Sunday, April 05, 2009

Look at Me

Forgive us our pleasures...

Sure, the state of the world is on my mind, and I hope you all are thinking about it too.'s a beautiful Spring Day in San Francisco, and while I was mowing the lawn, I thought about all these flowers screaming for attention! So, let's give the little prima donnas their moment in the spotlight, and vote for your favorite colored flower, somehow surviving in my backyard!

Orange Nasturtium
I think these plants are weeds, Martha does not.

Cala Lily
These have been popping up since February; how long do they last?

Geraniums with pink highlights
I think these are weeds too, but pretty right now.

Geraniums with purple highlights
I like these better than the pink ones, don't you?

Yellow flowers
Trying to stand out amidst the iceplant (early feedback: Lauren says yellow nasturtiums or coreopsis. I'm thinking yellow clover right now, Margaret says it looks like oxalix, but as Karen says, Dennis will know!)

Flowering purple iceplant
Cameras can't quite catch the psychedelic essence of this color. It probably has some sort of natural fluorescence to bring it out so bright.

So, there you have it. Vote for your favorite color!

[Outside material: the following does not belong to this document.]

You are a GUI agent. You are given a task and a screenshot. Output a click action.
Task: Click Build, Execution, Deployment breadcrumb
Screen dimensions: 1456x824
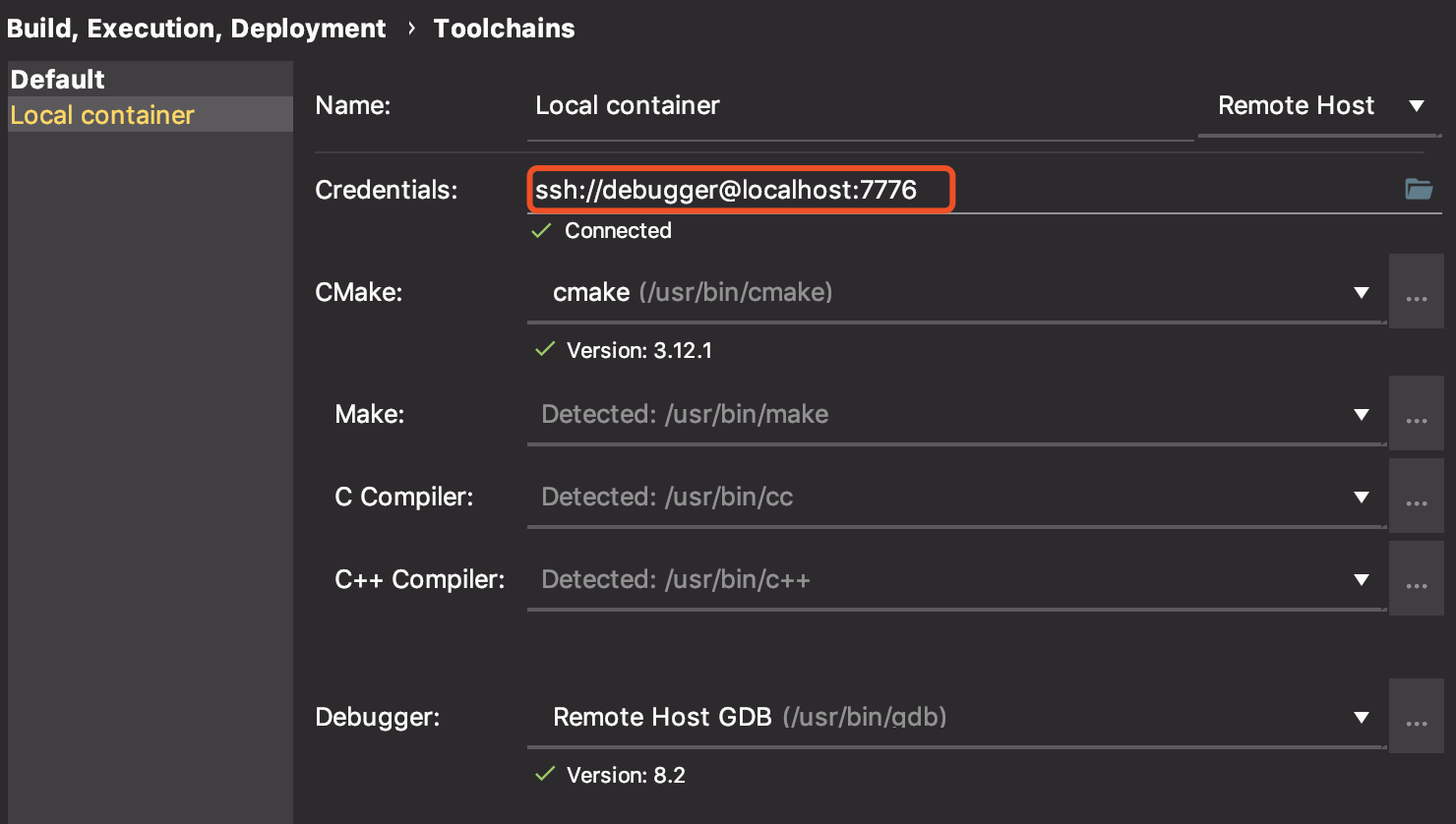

Here's a link to the photo gallery of the flowers


Anonymous said...

I vote for the Cala Lilies. They come up twice a year - early Spring and (I think) late Summer. -Gloria

Jim said...

I'm with Gloria on the callalilies (not to be confused with Cala Market, if any still exist). And yes, nasturtiums are weeds. As is oxalis, which I'm pretty sure is what those yellow things are. We yanked plenty of both out of our Inner Sunset front yard when we redid the landscape. They love the sandy soil, but they're insidious.

Pop Argot said...

Count me in for the purple iceplant!

(But I can't read "cala lilies" without hearing it in a Kate Hepburn voice. "The cala lilies ahh in bloom ...")

Mark said...

Since I just planted 6 bulbs myself, a few words about those "cala" lillies (which DO get my vote, btw).

Per Wikipedia: "Zantedeschia is a genus of herbaceous flowering plants in the family Araceae, native to southern Africa from South Africa north to Malawi. It is neither a true lily (Liliaceae), nor Arum or Calla (related genera in Araceae). It is also often erroneously spelled as 'cala lily'. It grows continuously when watered and fed regularly, is only deciduous when water becomes scarce and can survive periods of minor frosts."

When I was a toddler in San Mateo, my folks took some snapshots of me eating these! Guess that's why I've always adored them.

Mark said...

P.S. Hey Jim, I remeber when you landscaped your front yard.

P.P.S. There is only one Cala left, appropriately on California & Hyde, but I hear it's going to close next year as well. The others all got bought 2 yrs ago & converted to something else.

Anonymous said...

I appreciate your blogging about flowers, but I can't bring myself to vote for one over the other. That's sort of like asking which friend you like the best. Who needs to compare - they're all wonderful. The yellow flowers are definitely oxalis. I've never heard of nasturtium being called a weed before. The seed growers certainly label them as flowers. They are also an edible plant.

Anonymous said...

Gee,Geoff! Maybe you're not such an irritating know-it-all after all! By the way (from one know-it-all to another!), the purplish "geranium" is actually a pelargonium. Here's some info from the Sunset Garden book:

"...pelargoniums are woody-based perennials (most of them native to South Africa) that endure light frosts but not hard freezes and have slightly asymmetrical flowers in clusterss. True geraniums...are annuals and perennials (some woodybased) native mainly to the Northen Hemisphere, bearing symmetrical flowers either singly or in clusters."

Thanks for reminding me to stop and smell (and look at) the flowers.